-- WHAT IS REQUIRED --
Line by line, copy out the entries exactly and leave the pictures behind.

Source records:

[Start of Attachment]

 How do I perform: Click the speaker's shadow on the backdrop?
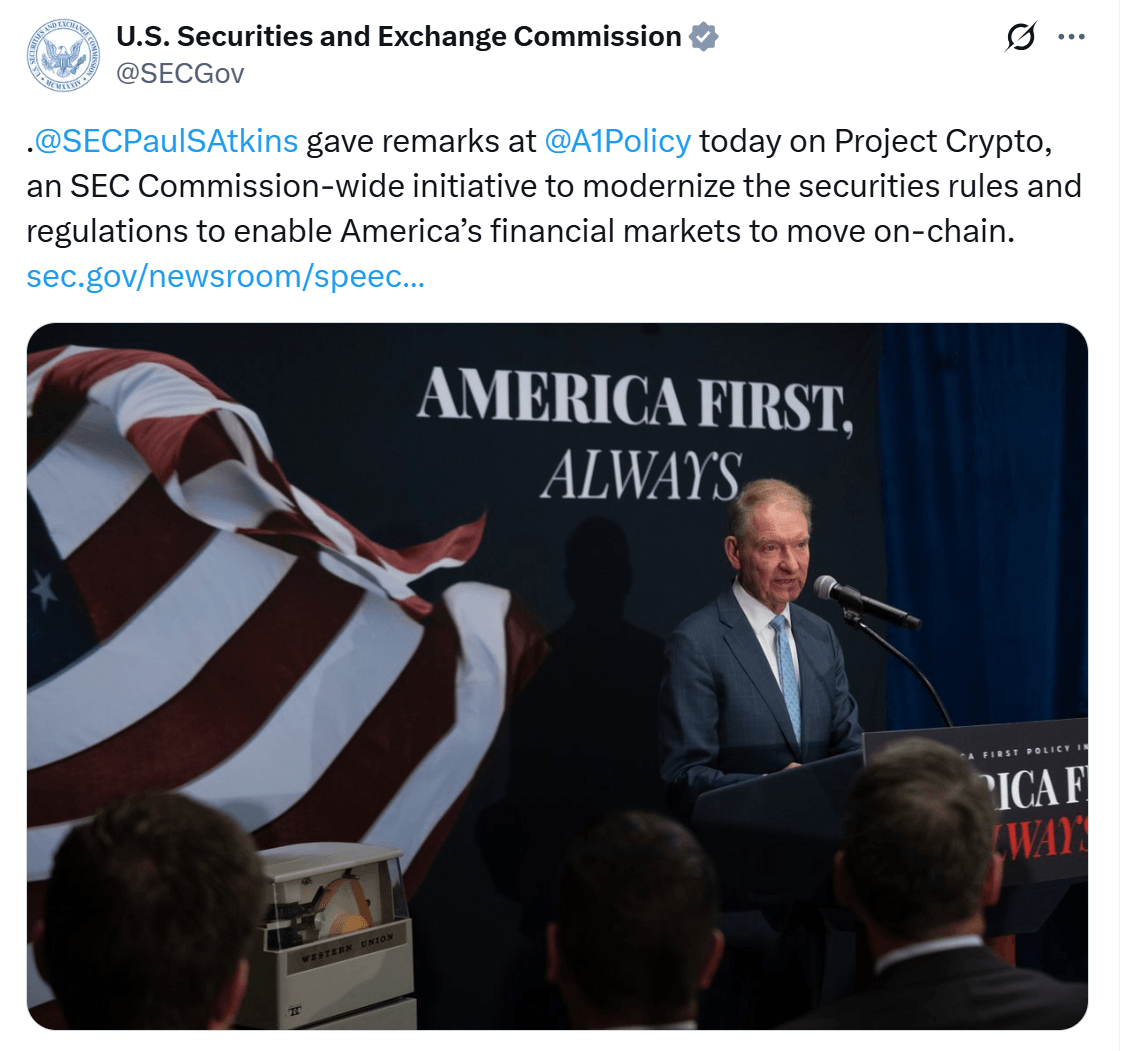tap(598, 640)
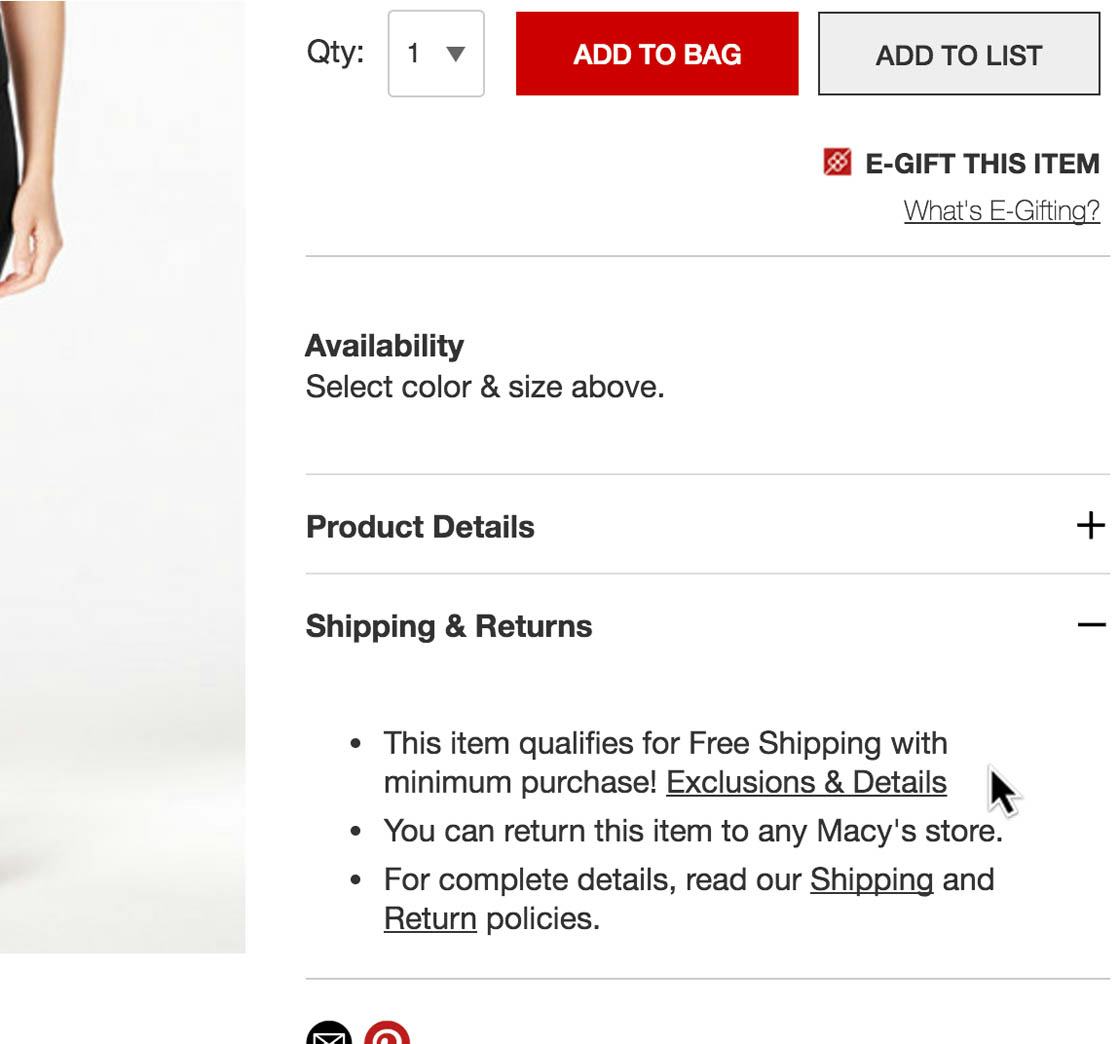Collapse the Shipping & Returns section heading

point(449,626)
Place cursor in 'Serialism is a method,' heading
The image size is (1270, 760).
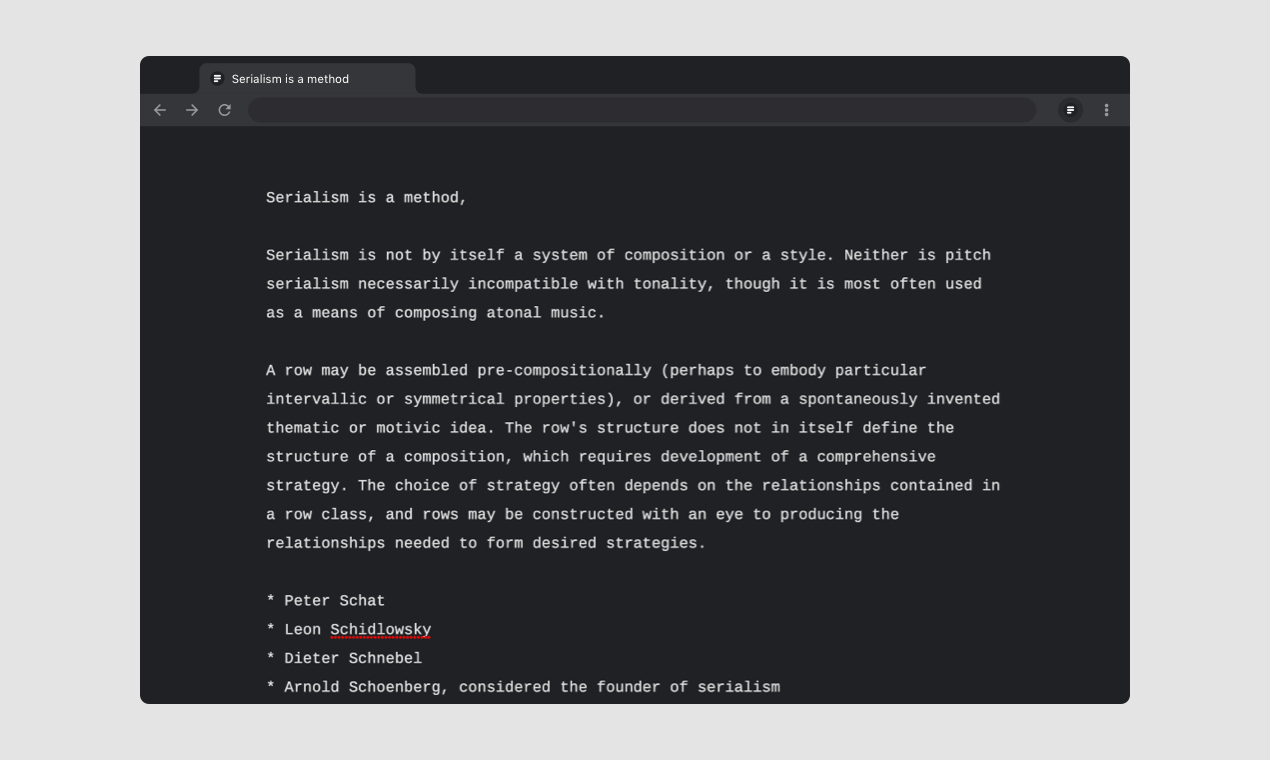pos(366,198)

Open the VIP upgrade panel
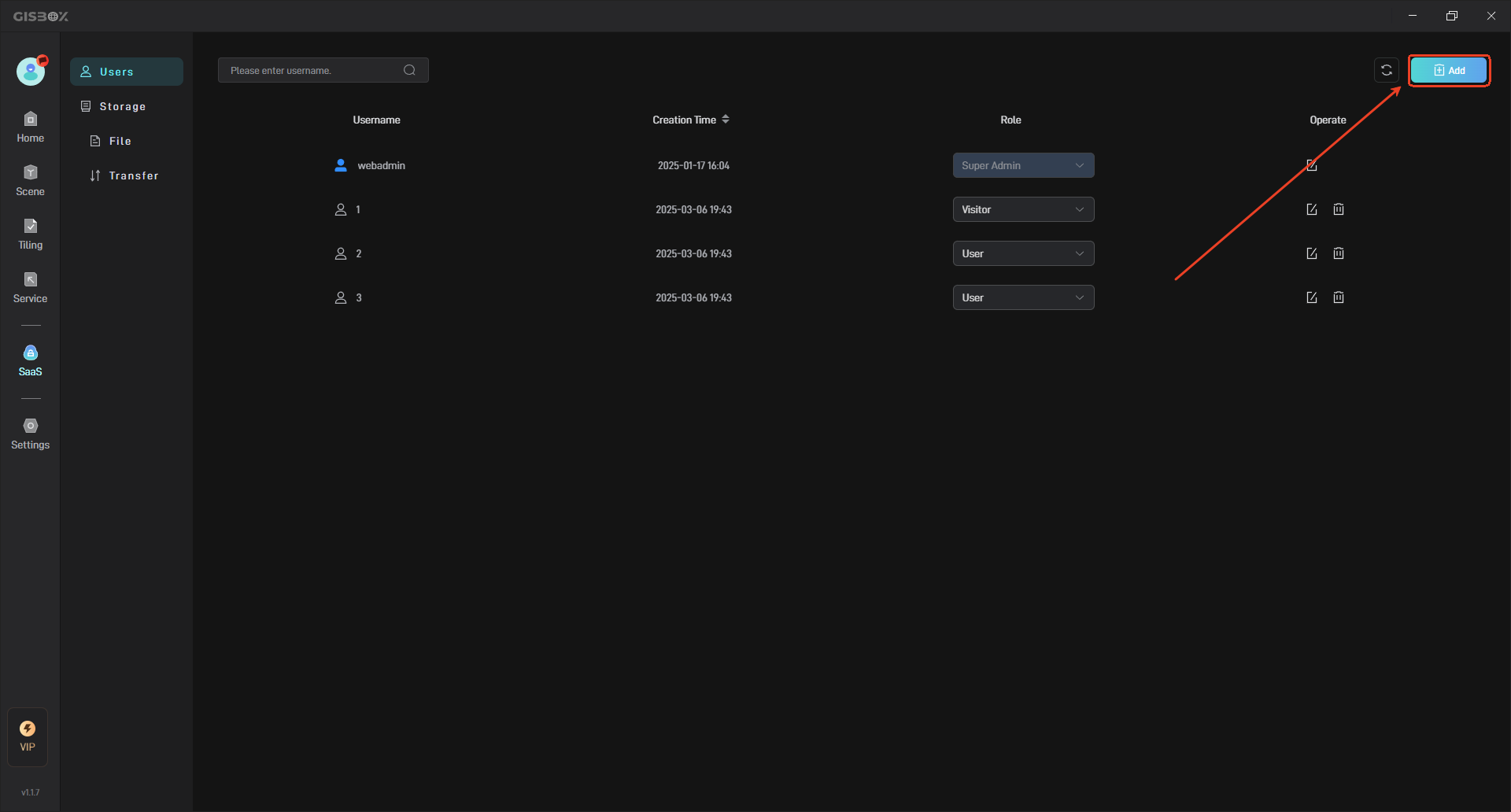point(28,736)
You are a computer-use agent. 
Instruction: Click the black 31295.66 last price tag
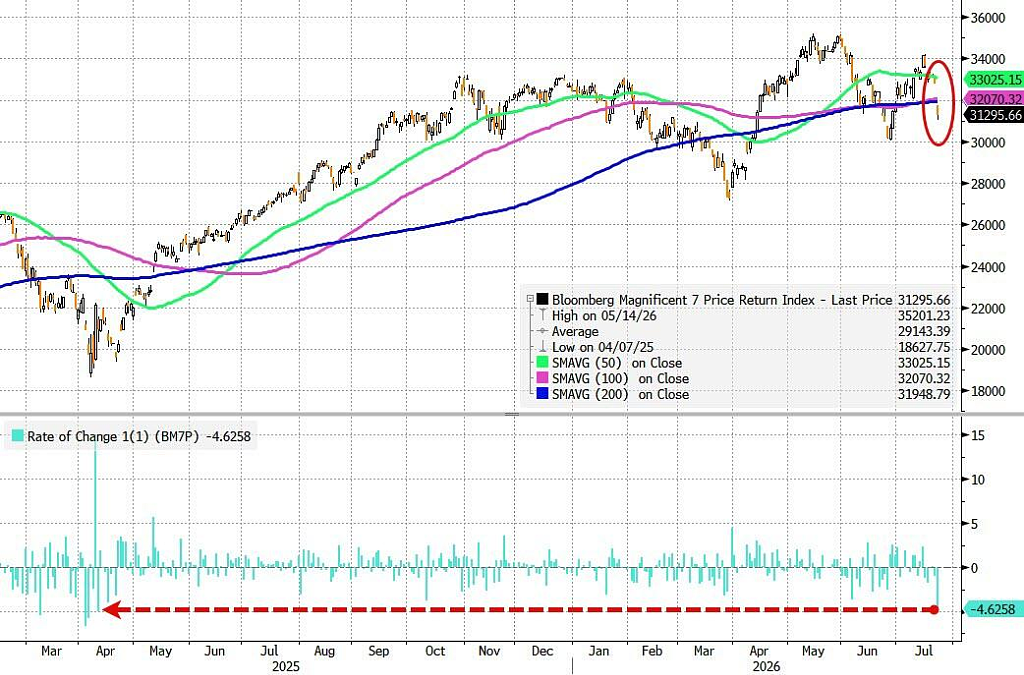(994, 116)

[End of Attachment]

-- WRITTEN ANSWER --
 How do I perform: Click the speaker's shadow on the backdrop?
tap(598, 640)
Collapse the Shipping & Returns section heading

point(449,626)
Place cursor in 'Serialism is a method,' heading
The image size is (1270, 760).
pos(366,198)

Open the VIP upgrade panel
point(28,736)
You are a computer-use agent. 
Instruction: Click the black 31295.66 last price tag
(994, 116)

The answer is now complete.